Gemini Models Prompt Guide
When you write a prompt for Gemini, think in terms of P-T-C-F: Persona, Task, Context, Format.
1. Persona (the role you’re giving Gemini)
This is how you want Gemini to “think” or “act.”
Example: “You are a program manager in the healthcare industry…”
Why: Giving Gemini a role makes the output more tailored and realistic.
2. Task (the specific action you want)
Use a verb (summarize, draft, create, compare, rewrite).
Example: “Draft an executive summary email…”
Why: Clear actions produce more useful results.
3. Context (the background Gemini needs)
Tell Gemini why you’re asking and where the result will be used.
Example: “…for an upcoming board presentation based on @[Project Roadmap Doc].”
Why: Context ensures Gemini’s answer fits your actual need.

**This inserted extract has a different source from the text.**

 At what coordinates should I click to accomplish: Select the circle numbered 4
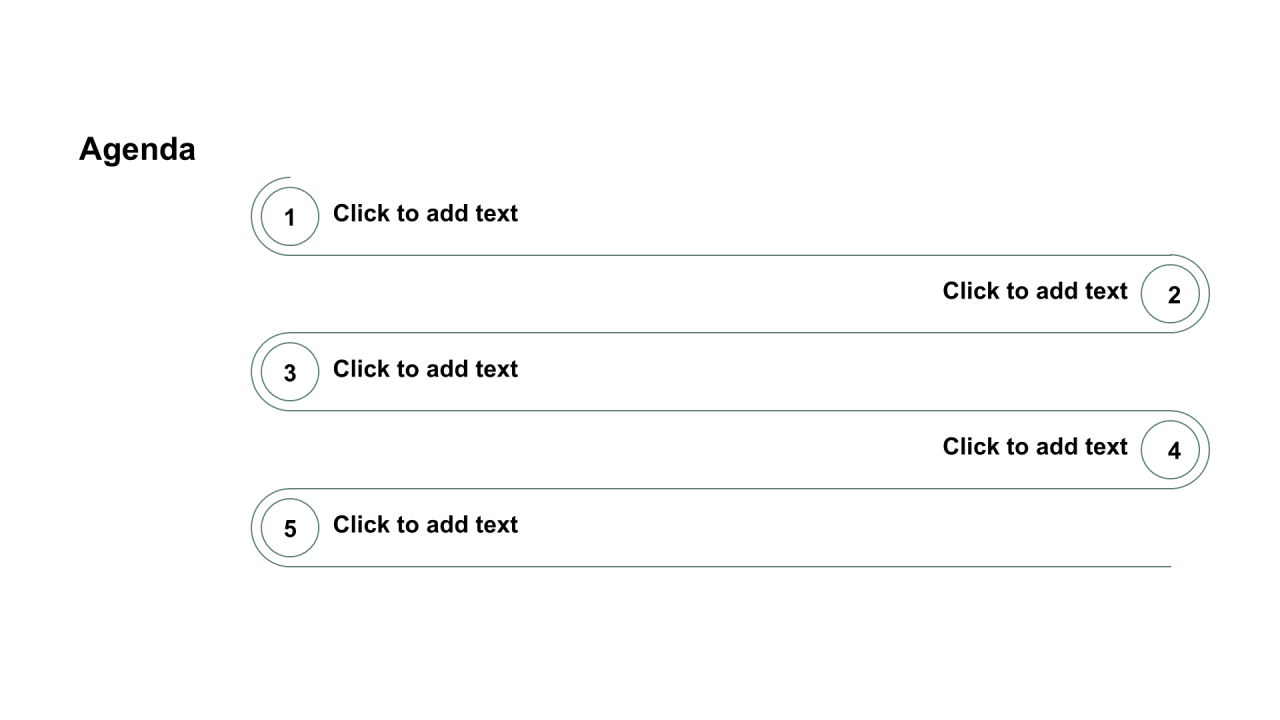pyautogui.click(x=1170, y=450)
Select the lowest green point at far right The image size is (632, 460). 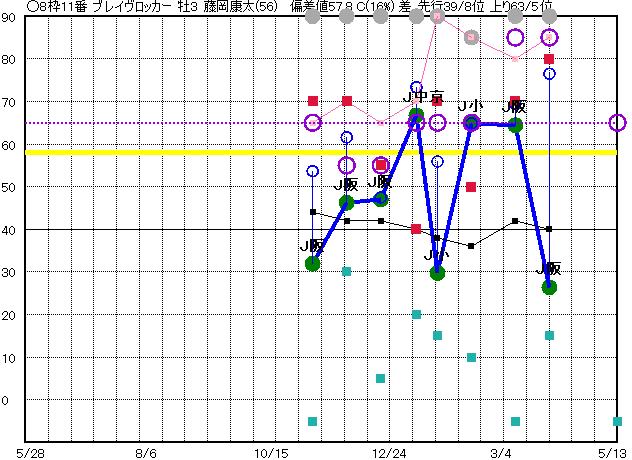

4. Format (how the output should look)
Define the structure: bullets, table, paragraph, JSON, slides.
Example: “Limit to 5 bullet points under 20 words each.”
Why: Format instructions prevent messy or overly long outputs.
Quick Tips
Use natural language. Write as if you’re talking to a colleague.
Be specific. More detail → better output.
Keep it concise. Average effective prompts are ~21 words.
Iterate. If the first result isn’t perfect, refine and add details.
Ground in your files. Use
@filename
to pull data directly from your Drive.Power prompts. In Gemini Advanced, start with: “Make this a power prompt: …” to let Gemini rewrite your prompt for clarity.
Review everything. Gemini can make mistakes — always check for clarity, accuracy, and tone before sharing
Ready-to-Use Templates
Task-Oriented
Persona: You are [role].
Task: [Verb + action, e.g., Summarize, Draft, Create].
Context: This will be used for [audience/use case]. Reference @[File] if needed.
Format: Return [bullets/table/paragraph/code] with [limits].
Example:
Persona: You are a project manager.
Task: Summarize this meeting transcript.
Context: This will go into an executive briefing. Focus on decisions and next steps.
Format: 5 bullet points, max 15 words each.